Exercise brief
Quote the items below word for word, omitting the pictures.

Available records
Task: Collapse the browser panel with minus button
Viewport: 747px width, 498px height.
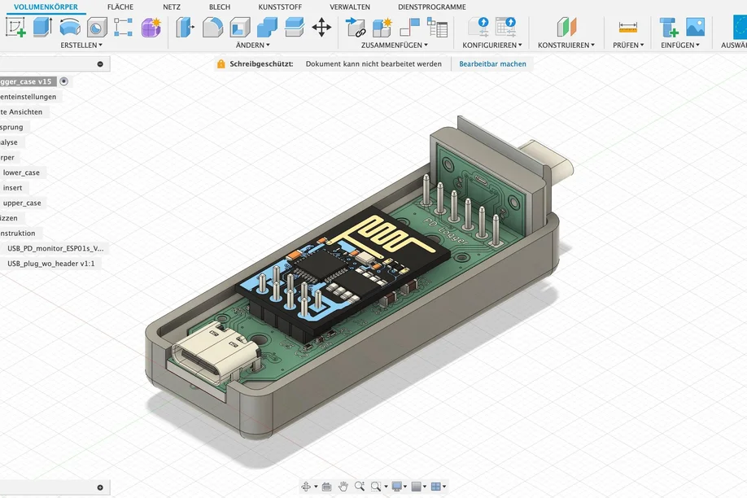Action: (x=100, y=63)
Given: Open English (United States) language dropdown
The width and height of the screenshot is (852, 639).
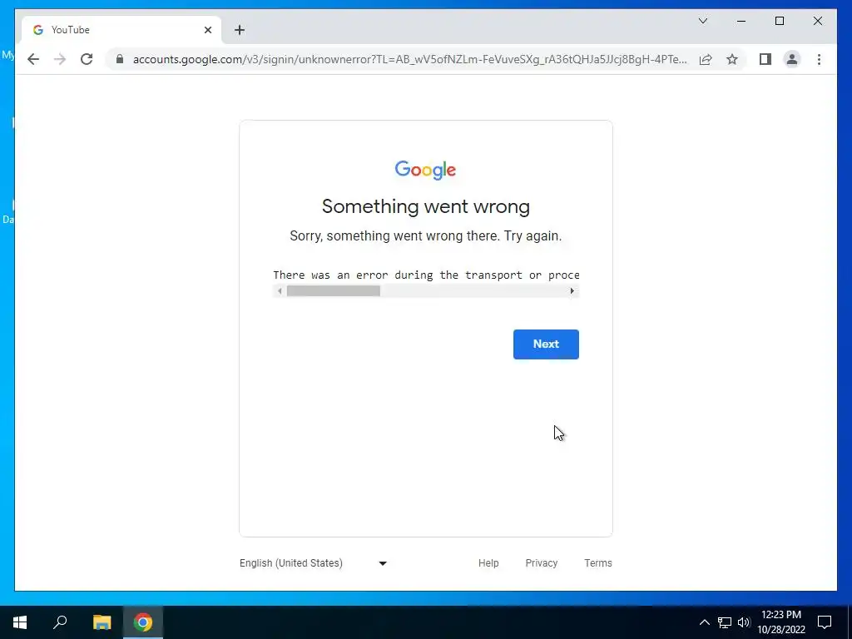Looking at the screenshot, I should click(314, 563).
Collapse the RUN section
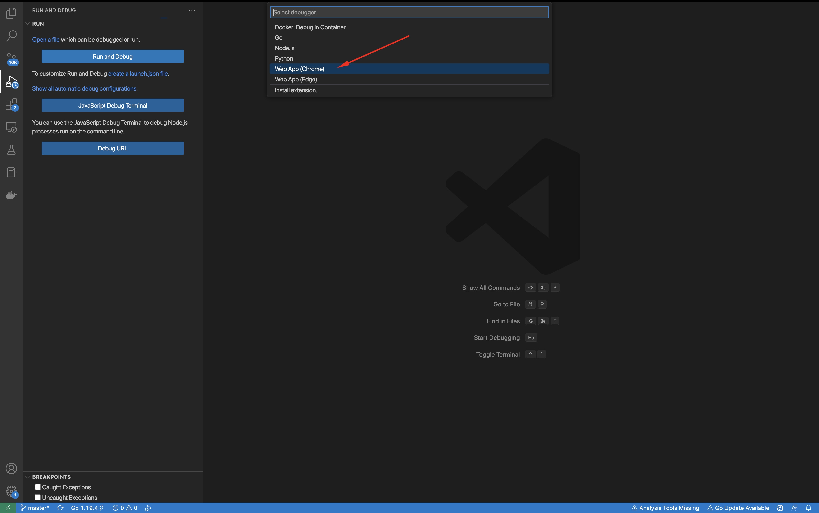The image size is (819, 513). pyautogui.click(x=28, y=24)
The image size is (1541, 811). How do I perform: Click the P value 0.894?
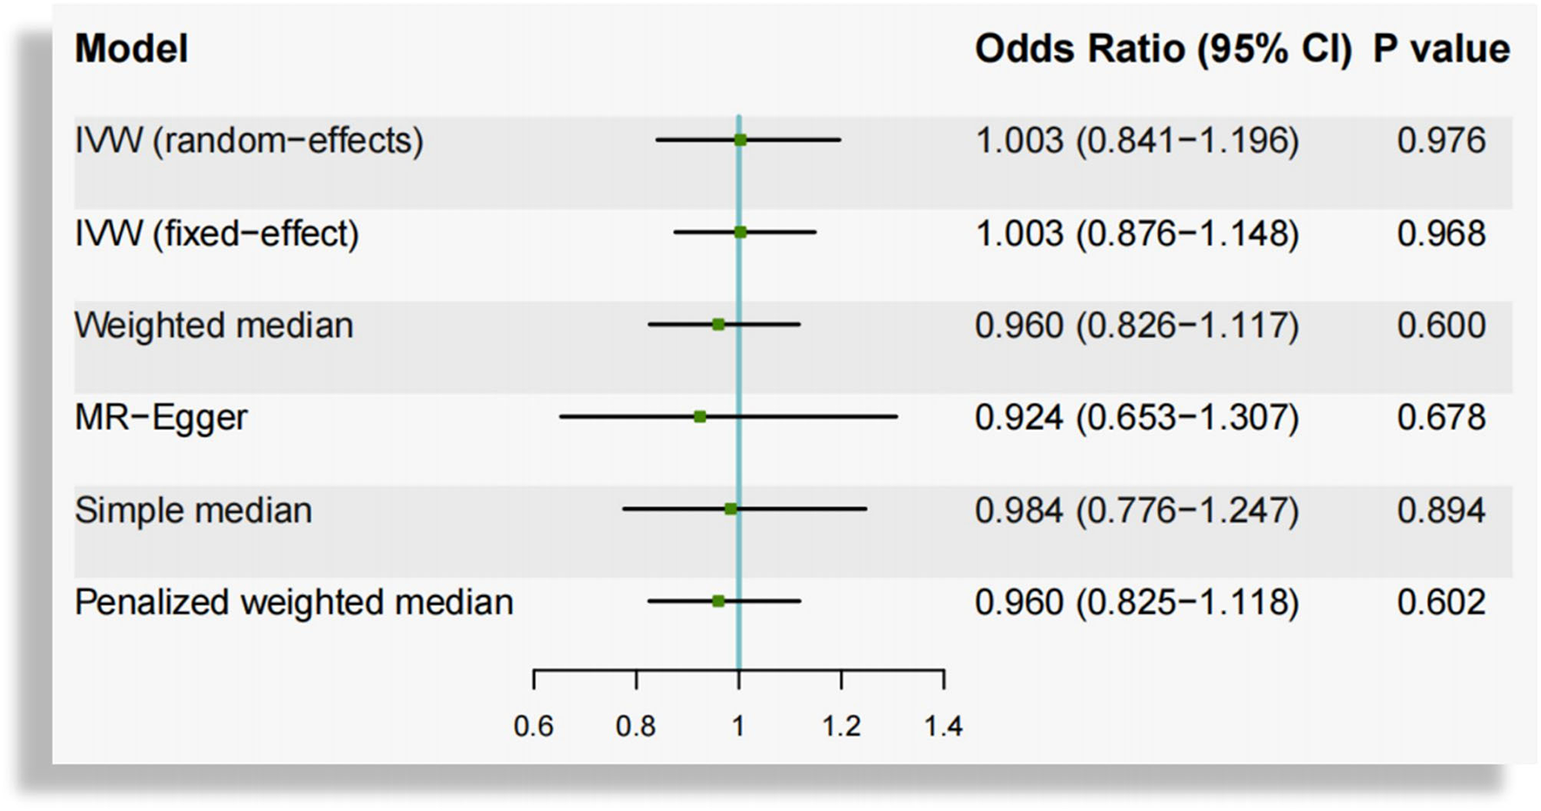click(x=1441, y=510)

Task output
Task: Collapse the browser panel with minus button
Viewport: 747px width, 498px height.
Action: (x=100, y=63)
Given: Open English (United States) language dropdown
The width and height of the screenshot is (852, 639).
Looking at the screenshot, I should click(314, 563).
Collapse the RUN section
The image size is (819, 513). pyautogui.click(x=28, y=24)
The image size is (1541, 811). How do I perform: Click the P value 0.894?
click(x=1441, y=510)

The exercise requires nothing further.